═════ TEXT SECTION ═════

This patch was inspired by the discussion of this problem:
http://lkml.kernel.org/r/20180130083006.GB1245@in.ibm.com

Currently, during memory hotplugging we traverse struct pages several
times:

1. memset(0) in sparse_add_one_section()
2. loop in __add_section() to set do: set_page_node(page, nid); and
   SetPageReserved(page);
3. loop in pages_correctly_reserved() to check that SetPageReserved is set.
4. loop in memmap_init_zone() to call __init_single_pfn()

This patch removes loops 1, 2, and 3 and only leaves the loop 4, where all
struct page fields are initialized in one go, the same as it is now done
during boot.

The benefits:
- We improve the memory hotplug performance because we are not evicting
  cache several times and also reduce loop branching overheads.

- Remove condition from hotpath in __init_single_pfn(), that was added in
  order to fix the problem that was reported by Bharata in the above email
  thread, thus also improve the performance during normal boot.

- Make memory hotplug more similar to boot memory initialization path
  because we zero and initialize struct pages only in one function.

- Simplifies memory hotplug strut page initialization code, and thus
  enables future improvements, such as multi-threading the initialization
  of struct pages in order to improve the hotplug performance even further
  on larger machines.

Signed-off-by: Pavel Tatashin <pasha.tatashin@oracle.com>
---
 drivers/base/memory.c          | 38 +++++++++++++++++++++-----------------
 drivers/base/node.c            | 17 ++++++++++-------
 include/linux/memory_hotplug.h |  2 ++
 include/linux/node.h           |  4 ++--
 mm/memory_hotplug.c            | 21 ++-------------------
 mm/page_alloc.c                | 28 ++++++++++------------------
 mm/sparse.c                    | 29 ++++++++++++++++++++++++++---
 7 files changed, 73 insertions(+), 66 deletions(-)

═════ INFORMATION SUPPLIED ═════

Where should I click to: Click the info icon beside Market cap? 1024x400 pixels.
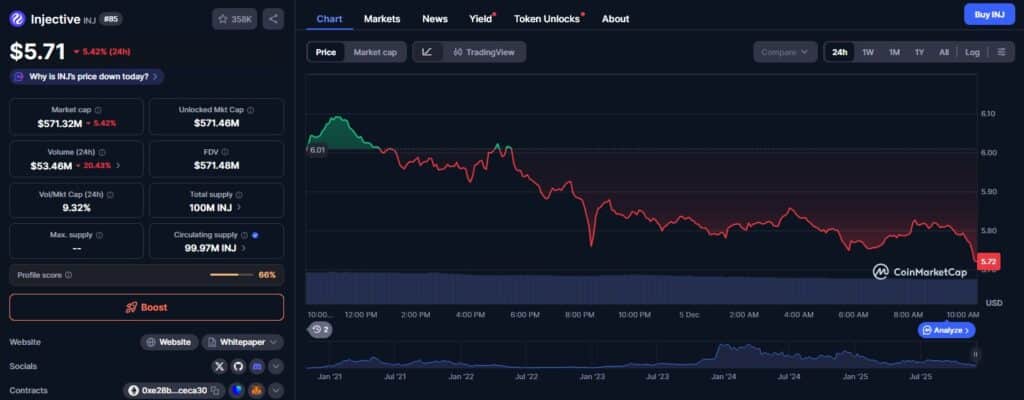tap(98, 110)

═════

EXERCISE SET
(a) In the memory hotplug patch description, which of the four loops over struct pages does the patch keep?
(b) Carry on the memory hotplug patch text from the point where it stops.

TASK-BY-TASK OUTPUTS
(a) Loop 4, the loop in memmap_init_zone() that calls __init_single_pfn().

(b)
diff --git a/drivers/base/memory.c b/drivers/base/memory.c
index fe4b24f05f6a..a14fb0cd424a 100644
--- a/drivers/base/memory.c
+++ b/drivers/base/memory.c
@@ -187,13 +187,14 @@ int memory_isolate_notify(unsigned long val, void *v)
 }
 
 /*
- * The probe routines leave the pages reserved, just as the bootmem code does.
- * Make sure they're still that way.
+ * The probe routines leave the pages uninitialized, just as the bootmem code
+ * does. Make sure we do not access them, but instead use only information from
+ * within sections.
  */
-static bool pages_correctly_reserved(unsigned long start_pfn)
+static bool pages_correctly_probed(unsigned long start_pfn)
 {
-	int i, j;
-	struct page *page;
+	unsigned long section_nr = pfn_to_section_nr(start_pfn);
+	unsigned long section_nr_end = section_nr + sections_per_block;
 	unsigned long pfn = start_pfn;
 
 	/*
@@ -201,21 +202,24 @@ static bool pages_correctly_reserved(unsigned long start_pfn)
 	 * SPARSEMEM_VMEMMAP. We lookup the page once per section
 	 * and assume memmap is contiguous within each section
 	 */
-	for (i = 0; i < sections_per_block; i++, pfn += PAGES_PER_SECTION) {
+	for (; section_nr < section_nr_end; section_nr++) {
 		if (WARN_ON_ONCE(!pfn_valid(pfn)))
 			return false;
-		page = pfn_to_page(pfn);
-
-		for (j = 0; j < PAGES_PER_SECTION; j++) {
-			if (PageReserved(page + j))
-				continue;
-
-			printk(KERN_WARNING "section number %ld page number %d "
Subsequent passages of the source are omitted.